*WORK TASK:* Word for word, retype the lines from the one containing "Instruction: Open the" to the one containing "Instruction: Click the Users person icon" below, keeping both end lines and dropping the pictures.

*INPUT FOR THIS TASK:*
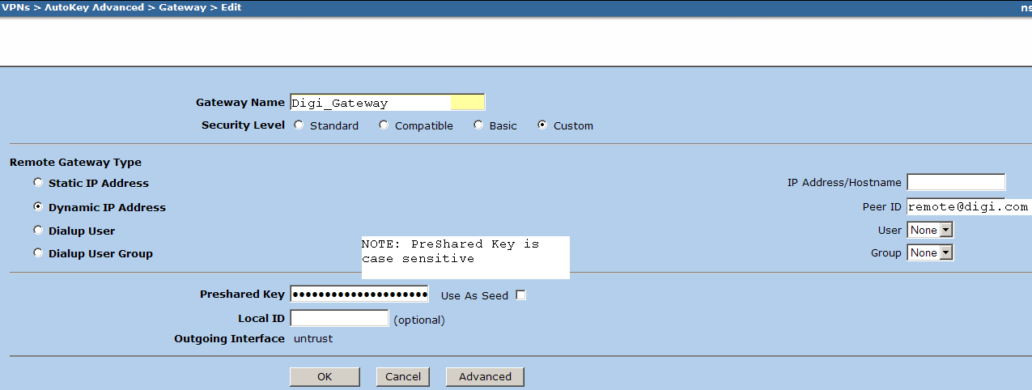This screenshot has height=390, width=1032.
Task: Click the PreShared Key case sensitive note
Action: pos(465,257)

--

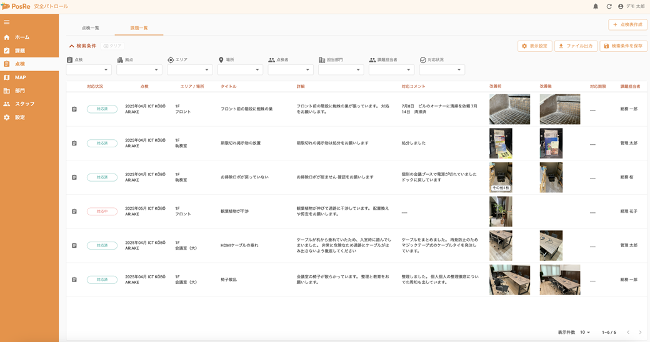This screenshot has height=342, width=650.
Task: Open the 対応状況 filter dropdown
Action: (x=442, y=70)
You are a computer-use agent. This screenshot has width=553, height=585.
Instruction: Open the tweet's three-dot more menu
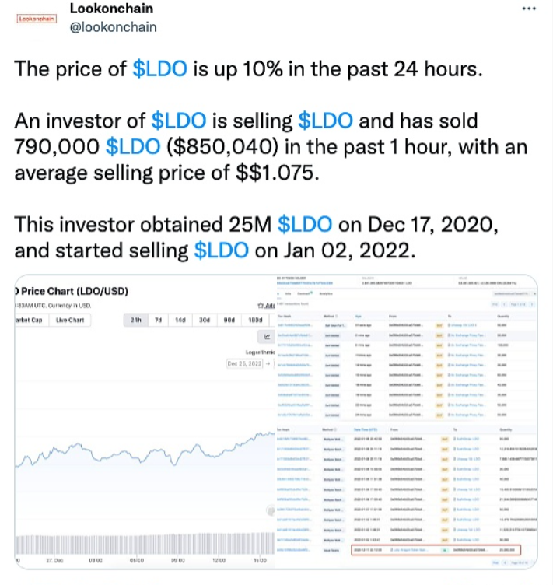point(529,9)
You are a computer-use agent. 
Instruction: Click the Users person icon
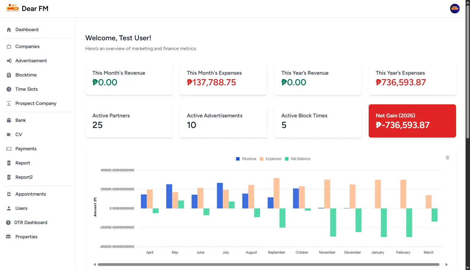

*RESULT OF THE EXERCISE:*
Instruction: Open the tweet's three-dot more menu
point(529,9)
You are a computer-use agent. 
Instruction: Click the Users person icon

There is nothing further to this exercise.